## Records shown

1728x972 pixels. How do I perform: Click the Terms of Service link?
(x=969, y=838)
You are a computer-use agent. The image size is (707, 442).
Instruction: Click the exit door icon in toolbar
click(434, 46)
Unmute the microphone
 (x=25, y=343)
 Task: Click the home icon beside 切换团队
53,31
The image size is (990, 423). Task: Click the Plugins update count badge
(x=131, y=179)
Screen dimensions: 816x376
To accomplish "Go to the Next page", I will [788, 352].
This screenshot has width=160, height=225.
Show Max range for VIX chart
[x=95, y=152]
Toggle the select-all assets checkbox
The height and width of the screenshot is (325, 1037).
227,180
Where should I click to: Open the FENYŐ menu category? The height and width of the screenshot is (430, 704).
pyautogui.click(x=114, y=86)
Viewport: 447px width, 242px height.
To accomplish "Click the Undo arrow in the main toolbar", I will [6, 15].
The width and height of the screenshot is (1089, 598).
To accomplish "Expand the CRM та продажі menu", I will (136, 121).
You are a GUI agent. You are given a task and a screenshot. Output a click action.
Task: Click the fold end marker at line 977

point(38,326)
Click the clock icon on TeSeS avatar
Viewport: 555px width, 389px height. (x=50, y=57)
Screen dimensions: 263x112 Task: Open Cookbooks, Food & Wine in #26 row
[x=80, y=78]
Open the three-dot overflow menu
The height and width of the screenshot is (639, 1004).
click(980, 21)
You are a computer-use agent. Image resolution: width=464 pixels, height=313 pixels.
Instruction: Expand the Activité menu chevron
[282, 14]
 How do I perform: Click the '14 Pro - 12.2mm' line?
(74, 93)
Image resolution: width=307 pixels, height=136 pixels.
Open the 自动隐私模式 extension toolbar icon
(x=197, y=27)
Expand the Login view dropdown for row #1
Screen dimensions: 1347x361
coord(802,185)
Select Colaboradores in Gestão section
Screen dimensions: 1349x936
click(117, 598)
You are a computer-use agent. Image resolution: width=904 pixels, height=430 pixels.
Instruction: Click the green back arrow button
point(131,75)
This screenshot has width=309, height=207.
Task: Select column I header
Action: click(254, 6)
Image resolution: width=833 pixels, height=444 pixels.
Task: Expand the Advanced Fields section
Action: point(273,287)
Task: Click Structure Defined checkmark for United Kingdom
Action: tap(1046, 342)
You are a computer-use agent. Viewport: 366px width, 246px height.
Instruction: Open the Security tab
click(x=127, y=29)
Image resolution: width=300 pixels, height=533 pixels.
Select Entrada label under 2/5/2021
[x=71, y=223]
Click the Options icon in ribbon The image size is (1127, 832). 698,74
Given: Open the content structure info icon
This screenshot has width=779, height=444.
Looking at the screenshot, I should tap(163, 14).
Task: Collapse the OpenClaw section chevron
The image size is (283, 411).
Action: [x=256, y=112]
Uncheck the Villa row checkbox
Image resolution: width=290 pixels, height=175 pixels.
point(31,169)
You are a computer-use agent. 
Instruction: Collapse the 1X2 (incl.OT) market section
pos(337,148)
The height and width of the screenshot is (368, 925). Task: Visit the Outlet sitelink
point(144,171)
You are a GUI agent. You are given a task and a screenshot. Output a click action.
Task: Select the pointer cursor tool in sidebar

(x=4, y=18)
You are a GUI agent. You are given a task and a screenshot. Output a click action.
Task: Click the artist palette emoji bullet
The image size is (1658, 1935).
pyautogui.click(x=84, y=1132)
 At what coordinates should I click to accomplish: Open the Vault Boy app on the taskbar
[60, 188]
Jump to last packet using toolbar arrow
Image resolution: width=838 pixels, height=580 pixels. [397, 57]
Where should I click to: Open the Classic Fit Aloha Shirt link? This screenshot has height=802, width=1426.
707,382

## Work to do
Find every row above that contains the word "pixels" and copy each of those rows in full. Matching is case-sensitive.

## Exercise answer
1728x972 pixels. How do I perform: Click the Terms of Service link?
You are a computer-use agent. Image resolution: width=464 pixels, height=313 pixels.
Image resolution: width=307 pixels, height=136 pixels.
You are a computer-use agent. Image resolution: width=904 pixels, height=430 pixels.
Image resolution: width=833 pixels, height=444 pixels.
Image resolution: width=300 pixels, height=533 pixels.
Image resolution: width=290 pixels, height=175 pixels.
Image resolution: width=838 pixels, height=580 pixels. [397, 57]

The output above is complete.